As for the difference between the Warm White and Daylight White bulbs, it’s not a lot. The only difference is the brightness. In order to get Warm White, the white LED’s are covered with a phosphor coating to make them “warmer” and thus reducing the light output slightly.
Here are a couple of questions that I asked Jeff of EternaLEDs:
Q: Is 25W the max wattage bulb you sell of this type? Just wondering because they really don’t put out enough light to be used all by themselves (in my opinion).
A: 25W equivalent is the max at the moment but we’re planning on coming out with 8,12, & 16W versions by the end of the year. The 16W version may not be available because we want to keep the costs low enough to be practical – but 8 &12W versions are very likely a go. We realized that these weren’t very bright to begin with – they’re not meant to replace every light in a home but more for low-light/ task lighting applications like a desk lamp, wall sconces, accent light, chandelier etc where incandescents are normally being used or Compact Fluorescent Bulbs would just look unattractive in the fixture.

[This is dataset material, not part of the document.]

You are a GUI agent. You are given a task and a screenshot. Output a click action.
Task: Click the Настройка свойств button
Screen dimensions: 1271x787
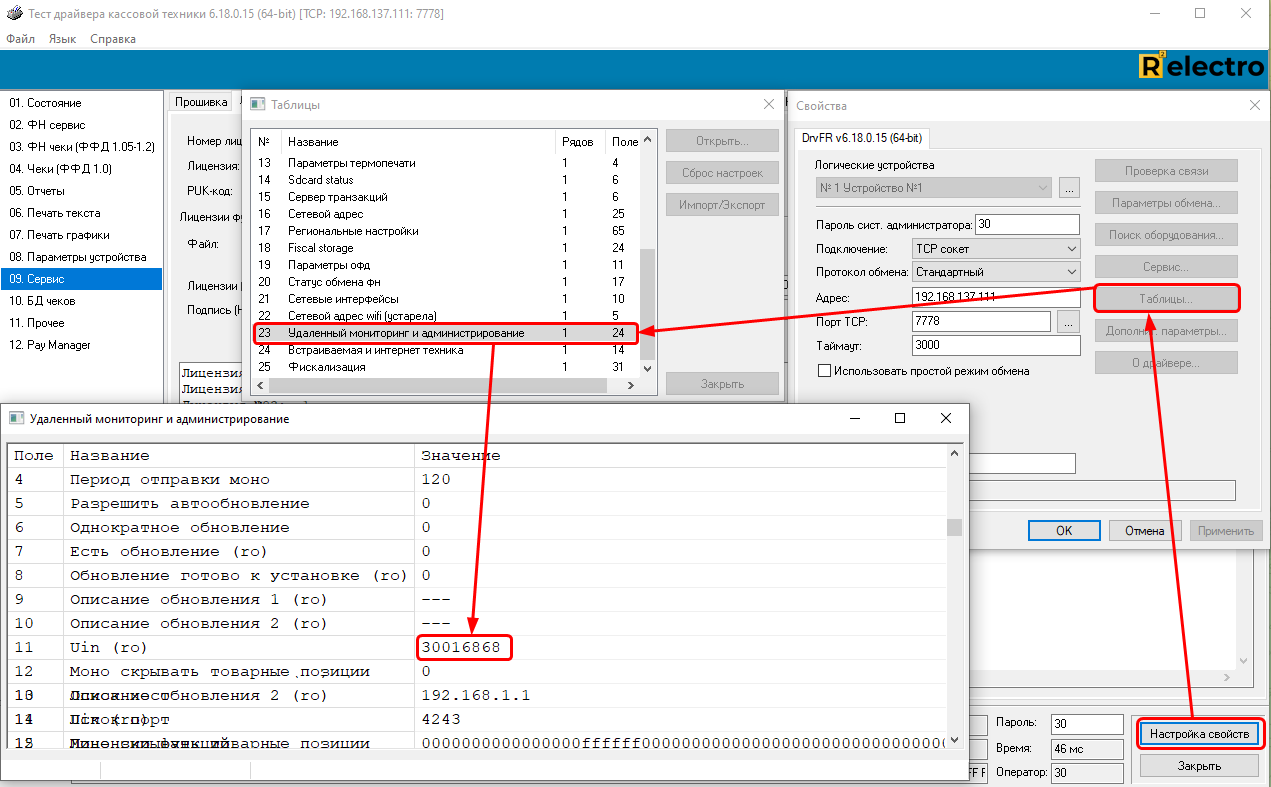(x=1199, y=734)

Q: What is the lifetime for a bulb? Is there a difference in the lifetime of a cool vs. warm light?
The lifetime is 35,000 hours. Many manufacturers prior, when LEDs first came out were listing 100,000 hours and 50,000 hours for 1st and 2nd generation bulbs. 1st generation would be something like this: http://www.eternaleds.com/PAR16_LED_Spotlight_2W_Halogen_JDR_48_LED_p/hjdr-jdr.htm uses what’s called 5mm LEDs. (low-power) 2nd generation bulbs – using heavy metal heatsinks like this: http://www.eternaleds.com/ProductDetails.asp?ProductCode=HP-7 uses high power LEDs (1W – but heatsink isn’t very efficient) These ratings were simply inaccurate and since then, after being able to test for 2-3 years, we’ve found that the lifetime is closer to 35,000 hours. Note after this time, the bulbs are supposed to be at 70% of their original brightness – they don’t just “burn out” like regular lightbulbs. 3rd generation designs – include a number of more efficient designs – from plastic housings, less metal being used with a larger surface area to increase airflow…. like the HydraLux or this: http://www.eternaleds.com/PAR38_LED_Floodlight_18W_Eternaleds_Quanta_18_p/quanta-18.htm
Besides the fact that these LED light bulbs are not available in higher wattage (brighter) versions, they are currently too expensive for an average person to buy to replace all the bulbs in their home. I look forward to the time when LED bulbs are less expensive and can provide the same light as a 100W incandescent bulb. In the mean time, I’ll continue using my CFLs and make sure that I take them to the recycle center instead of just throwing them away when they burn out.